┌──

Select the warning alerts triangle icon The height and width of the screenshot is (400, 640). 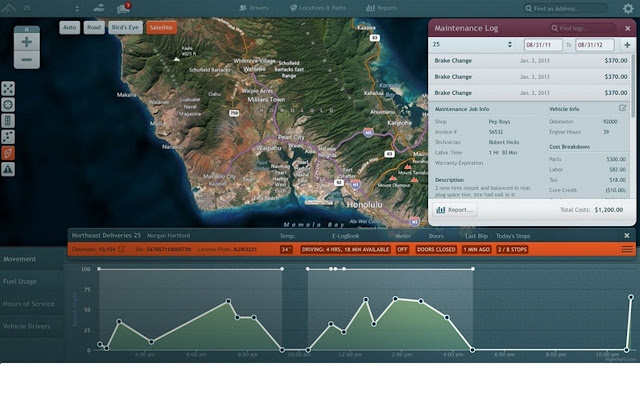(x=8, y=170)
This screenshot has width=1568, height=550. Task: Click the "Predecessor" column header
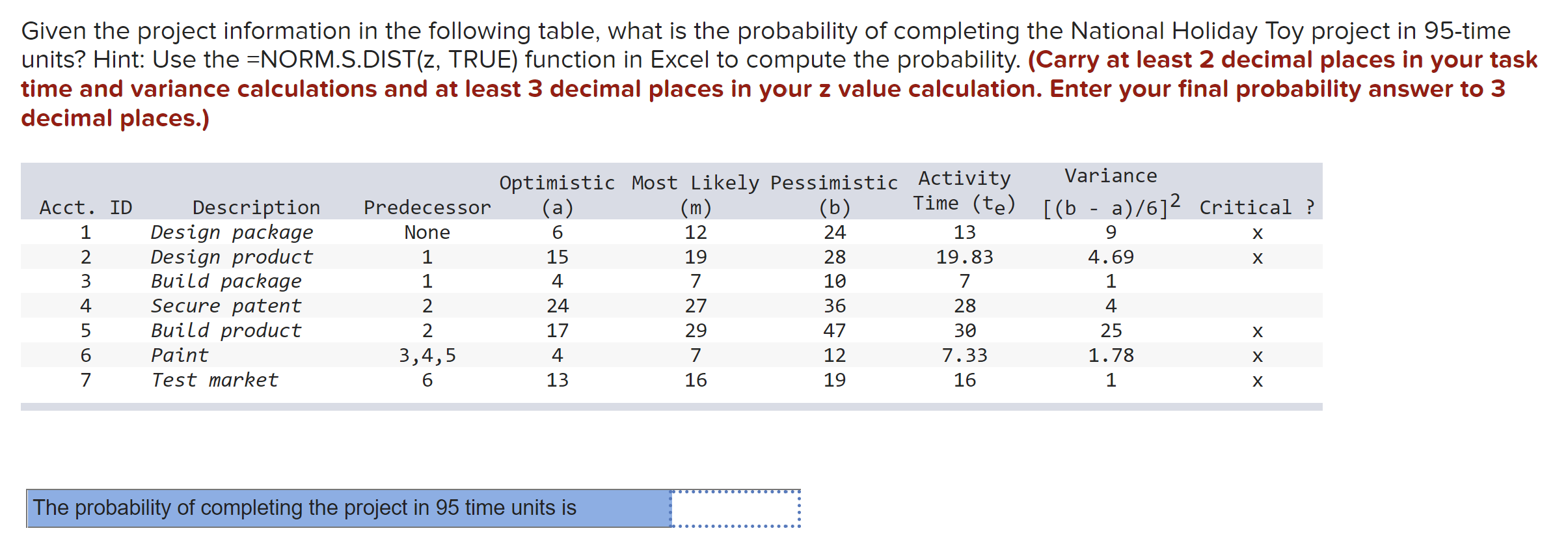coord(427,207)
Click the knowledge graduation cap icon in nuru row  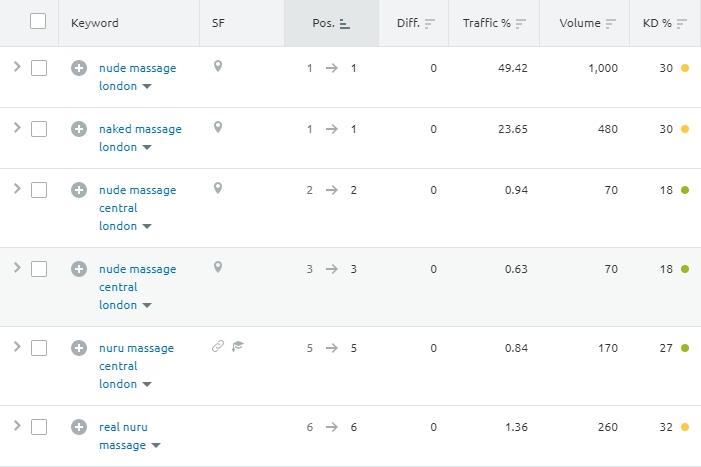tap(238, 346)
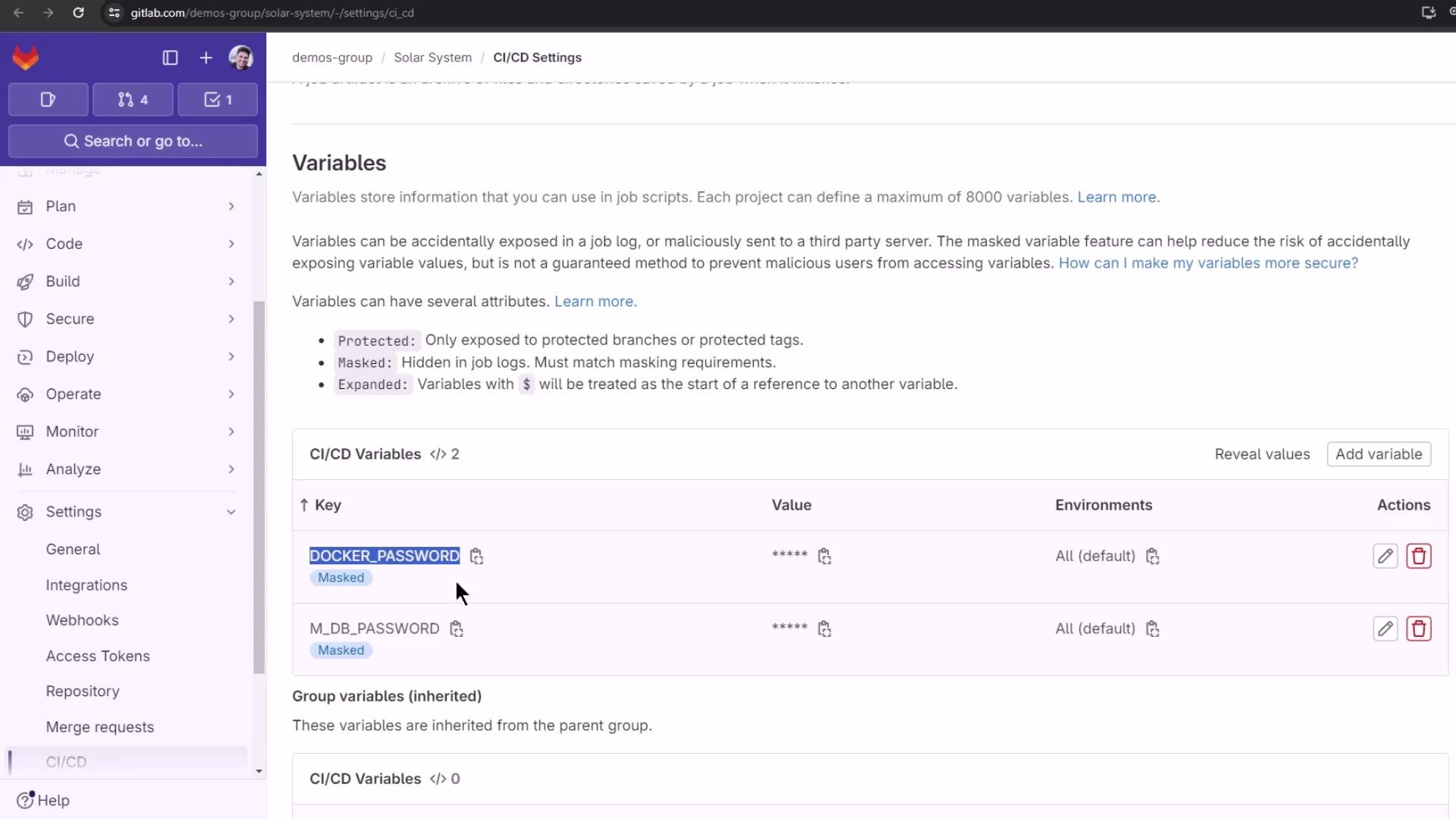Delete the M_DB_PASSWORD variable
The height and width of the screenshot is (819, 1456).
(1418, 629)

└──

◆ 課題の内容
「This screenshot has」を含む行から「coord(427,207)」を含む行までを、「Predecessor」を「Successor」に置き換えて書き直してください。ほかの部分は変えず、画像は答えに入れないでください。

◆ 想定される解答
This screenshot has width=1568, height=550. Task: Click the "Successor" column header
coord(427,207)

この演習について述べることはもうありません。